Ese comentario me golpeó como un rayo. "Mi chica." 

Claro, Maya era "su chica" oficialmente y yo era... bueno, "musa", supongo.

Mi cara de póker lo decía todo: el veneno ya estaba dentro. Tomé mis cosas en silencio y me hice la tonta, mientras esperaba a que todos se fueran ya que sabía que él se quedaría. Cuando estuvimos solos, lo vi acercarse y decidí enfrentar la situación.

—¿"Mi chica"? —pregunté arqueando una ceja mientras me esforzaba por mantener la calma.

Arnar me miró un momento algo incrédulo.

—¿Eso te molestó? —indagó acercándose un poco con esa sonrisa de Dalai Lama.

—Podrías haberte ahorrado ese apodo, sobre todo cuando sabes que yo estoy aquí —le respondí cruzando los brazos

—Bueno, musa —dijo con una seriedad que me hizo preguntarme si había cambiado de persona—, sabes que lo nuestro es especial pero Maya también es parte de mi vida y eso no cambia nada entre nosotros.

Mi respiración se aceleró.

«¿Eso no cambiaba nada entre nosotros?»

—¿Ah, no? ¿Y qué se supone que tenemos, Arnar?

Guardó silencio un segundo, luego se encogió de hombros y me sonrió.

—Tal vez todo y nada, musa. No todo es blanco y negro.
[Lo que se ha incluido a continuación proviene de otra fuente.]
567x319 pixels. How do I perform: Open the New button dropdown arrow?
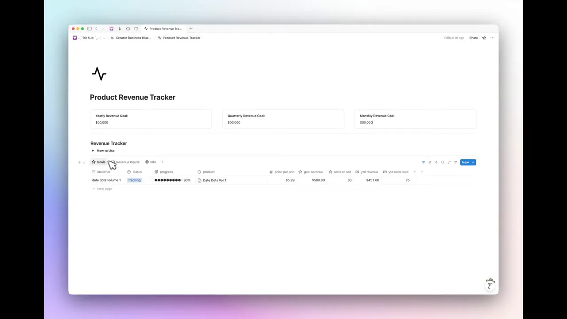pos(473,162)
Hay matices —respondió filosofando.

La versión metalera de Erich Fromm me lanzó de nuevo a la deriva en esas corrientes oceánicas llamadas friendzone, amigovia, casi algo y, claro, la más fuerte de todas: mensa sin remedio.

—¿Quieres que te trate como a una novia, amor?
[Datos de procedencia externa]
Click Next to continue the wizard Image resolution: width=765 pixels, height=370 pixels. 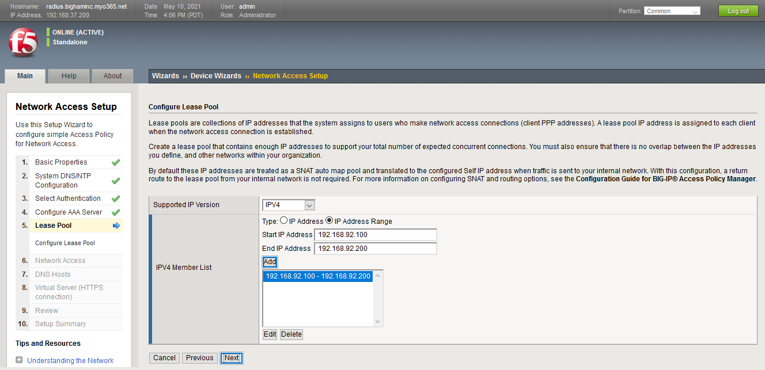click(x=232, y=357)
Su tono irónico me sacó de onda.

—No seas idiota —respondí perdiendo la paciencia.

En lugar de rebatir, me jaló de la cintura en un solo movimiento. Su proximidad me permitió sentir la calidez de su piel cerca de la mía.

—¿Quieres que terminemos esta discusión en tu auto? — susurró con descaro y, antes de que pudiera soltar una réplica mordaz, me plantó un beso.

Mis brazos reaccionaron por puro reflejo (o pura idiotez, quién sabe) y se enredaron en su cuello mientras mi boca se perdía en la suya.

«¿Por qué no? ¿Qué más da añadir más caos al caos?»